Wo Gesetz, Recht und Menschlichkeit verrotten
Zeitgeschichte hautnah: Wie sich ein Kommissar im Berlin des Jahres 1929 zwischen Gangsterbossen und den Fährnissen der braunen Willkür behauptet, ist Thema einer TV-Serie nach einem Roman von Volker Kutscher. Der Autor sprach mit den SN.

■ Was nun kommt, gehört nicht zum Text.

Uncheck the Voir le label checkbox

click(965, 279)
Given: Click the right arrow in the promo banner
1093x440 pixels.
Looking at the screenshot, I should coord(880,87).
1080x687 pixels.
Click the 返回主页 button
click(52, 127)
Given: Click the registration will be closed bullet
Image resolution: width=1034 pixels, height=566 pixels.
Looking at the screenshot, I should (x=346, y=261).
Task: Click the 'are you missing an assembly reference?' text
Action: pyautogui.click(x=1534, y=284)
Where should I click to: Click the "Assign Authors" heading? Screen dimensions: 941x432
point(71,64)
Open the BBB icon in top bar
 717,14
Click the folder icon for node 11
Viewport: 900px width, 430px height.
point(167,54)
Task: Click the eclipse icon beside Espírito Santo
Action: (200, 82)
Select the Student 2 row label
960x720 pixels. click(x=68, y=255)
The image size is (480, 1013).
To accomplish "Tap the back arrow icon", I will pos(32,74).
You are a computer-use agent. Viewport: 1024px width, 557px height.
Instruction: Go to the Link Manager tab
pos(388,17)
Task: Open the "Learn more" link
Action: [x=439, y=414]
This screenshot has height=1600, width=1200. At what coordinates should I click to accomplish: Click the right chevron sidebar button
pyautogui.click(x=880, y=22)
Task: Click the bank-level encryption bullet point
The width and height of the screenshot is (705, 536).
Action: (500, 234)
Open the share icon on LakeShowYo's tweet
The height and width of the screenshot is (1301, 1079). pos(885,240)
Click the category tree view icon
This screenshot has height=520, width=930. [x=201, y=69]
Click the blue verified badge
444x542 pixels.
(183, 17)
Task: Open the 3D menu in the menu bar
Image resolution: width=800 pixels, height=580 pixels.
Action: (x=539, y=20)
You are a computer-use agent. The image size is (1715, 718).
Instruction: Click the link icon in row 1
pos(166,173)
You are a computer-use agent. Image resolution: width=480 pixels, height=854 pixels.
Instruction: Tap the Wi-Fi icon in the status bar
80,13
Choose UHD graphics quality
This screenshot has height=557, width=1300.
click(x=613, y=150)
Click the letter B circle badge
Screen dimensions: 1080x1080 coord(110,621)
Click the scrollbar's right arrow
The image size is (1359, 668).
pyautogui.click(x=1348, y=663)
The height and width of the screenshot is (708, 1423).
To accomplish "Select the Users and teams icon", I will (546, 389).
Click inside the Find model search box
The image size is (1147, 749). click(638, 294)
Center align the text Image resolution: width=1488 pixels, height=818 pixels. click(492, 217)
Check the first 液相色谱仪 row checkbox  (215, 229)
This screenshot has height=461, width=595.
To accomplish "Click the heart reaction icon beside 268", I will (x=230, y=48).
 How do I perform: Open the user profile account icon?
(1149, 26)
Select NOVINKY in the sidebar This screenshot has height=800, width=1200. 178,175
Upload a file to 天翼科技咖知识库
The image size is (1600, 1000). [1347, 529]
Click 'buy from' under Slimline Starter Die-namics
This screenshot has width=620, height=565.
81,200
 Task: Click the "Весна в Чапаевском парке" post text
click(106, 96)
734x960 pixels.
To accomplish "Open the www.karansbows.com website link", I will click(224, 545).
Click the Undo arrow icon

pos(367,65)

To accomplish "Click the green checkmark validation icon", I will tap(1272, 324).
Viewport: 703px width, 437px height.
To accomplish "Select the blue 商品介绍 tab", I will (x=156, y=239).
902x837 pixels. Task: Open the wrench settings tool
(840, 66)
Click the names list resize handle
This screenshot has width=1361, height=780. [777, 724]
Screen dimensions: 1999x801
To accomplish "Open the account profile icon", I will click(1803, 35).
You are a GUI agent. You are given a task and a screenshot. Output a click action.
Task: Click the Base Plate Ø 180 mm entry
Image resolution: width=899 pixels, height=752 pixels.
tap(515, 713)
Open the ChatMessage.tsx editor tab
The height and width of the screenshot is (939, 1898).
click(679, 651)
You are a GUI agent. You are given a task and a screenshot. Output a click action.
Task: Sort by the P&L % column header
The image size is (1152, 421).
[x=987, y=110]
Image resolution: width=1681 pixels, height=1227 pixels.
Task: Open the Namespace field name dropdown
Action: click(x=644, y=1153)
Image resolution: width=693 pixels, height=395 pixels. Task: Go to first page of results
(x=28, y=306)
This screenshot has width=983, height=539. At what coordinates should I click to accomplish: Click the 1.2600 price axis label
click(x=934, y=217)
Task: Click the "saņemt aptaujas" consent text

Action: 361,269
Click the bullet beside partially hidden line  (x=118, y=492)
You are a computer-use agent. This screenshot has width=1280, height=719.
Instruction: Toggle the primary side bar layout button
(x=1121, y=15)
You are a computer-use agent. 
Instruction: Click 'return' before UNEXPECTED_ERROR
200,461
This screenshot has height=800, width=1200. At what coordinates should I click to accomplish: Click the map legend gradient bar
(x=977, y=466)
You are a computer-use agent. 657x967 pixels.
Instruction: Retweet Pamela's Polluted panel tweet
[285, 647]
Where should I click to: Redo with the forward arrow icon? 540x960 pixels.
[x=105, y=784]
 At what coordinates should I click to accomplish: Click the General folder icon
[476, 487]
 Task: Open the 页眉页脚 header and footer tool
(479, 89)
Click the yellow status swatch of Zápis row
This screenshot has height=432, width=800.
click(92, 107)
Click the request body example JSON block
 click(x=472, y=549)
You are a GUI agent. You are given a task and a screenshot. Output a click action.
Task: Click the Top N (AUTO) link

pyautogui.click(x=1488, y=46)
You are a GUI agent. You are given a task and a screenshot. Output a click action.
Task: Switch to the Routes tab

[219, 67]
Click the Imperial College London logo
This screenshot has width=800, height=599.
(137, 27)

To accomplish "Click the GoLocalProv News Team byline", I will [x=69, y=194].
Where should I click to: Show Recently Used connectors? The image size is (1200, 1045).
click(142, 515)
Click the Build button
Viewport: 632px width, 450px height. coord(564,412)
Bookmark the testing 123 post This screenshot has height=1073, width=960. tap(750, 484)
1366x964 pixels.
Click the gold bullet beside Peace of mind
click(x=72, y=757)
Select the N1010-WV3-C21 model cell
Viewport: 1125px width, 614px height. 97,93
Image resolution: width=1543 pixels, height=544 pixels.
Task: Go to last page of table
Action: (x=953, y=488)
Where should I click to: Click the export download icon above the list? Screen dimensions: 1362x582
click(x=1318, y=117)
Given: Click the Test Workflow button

SN: Kürzlich wurden die Dreharbeiten der Serie „Babylon Berlin“nach Ihrer Romanreihe über den Berliner Kommissar Gereon Rath beendet. Wie kamen Sie auf diesen Protagonisten und die zeitlich brisante Einordnung? Volker Kutscher: Am Anfang der Gereon-Rath-Romane stand die Idee, zwei – auch literarische – Mythen miteinander zu verbinden: den Berlin-Mythos der Weimarer Zeit mit dem amerikanischen Gangstermythos derselben Epoche. Die Idee, über 1933 hinaus zu erzählen, war dann der entscheidende Schritt zur Rath-Serie, weil ich merkte, dass ich so schreibend einer Frage nachgehen kann, die mich immer beschäftigen wird: Wie konnte aus der in vielen Punkten doch vielversprechenden Weimarer Republik das Dritte Reich werden? SN: Hatten Sie ein festes Mitspracherecht bei den Dreharbeiten? Ich habe mir nicht den Regisseur ausgesucht, Tom Tykwer hat sich meinen Stoff ausgesucht, um ihn zusammen mit Hendrik Handloegten und Achim von Borries fürs Fernsehen zu adaptieren. Die drei Regisseure haben auch die Bücher für die Serie geschrieben. Wir standen in regelmäßigem Kontakt, ein vertraglich fixiertes Mitspracherecht habe ich allerdings nicht. SN: Wer die Rath-Romane liest, wird vom außerordentlich akribisch geschilderten Zeitkolorit überrascht sein, das nicht „nur“auf Recherche basieren kann. Haben Sie besondere Quellen? Wenn man unter Recherche das Aufsaugen von Informationen versteht (und das tue ich), dann basiert alles in meinen Romanen auf Recherche. Die wichtigsten Zeitzeugen sind literarische und heißen Erich Kästner, Alfred Döblin, Irmgard Keun, Hans Fallada, Gabriele Tergit etc. In deren Romanen der Neuen Sachlichkeit findet man sehr viel Zeitkolorit.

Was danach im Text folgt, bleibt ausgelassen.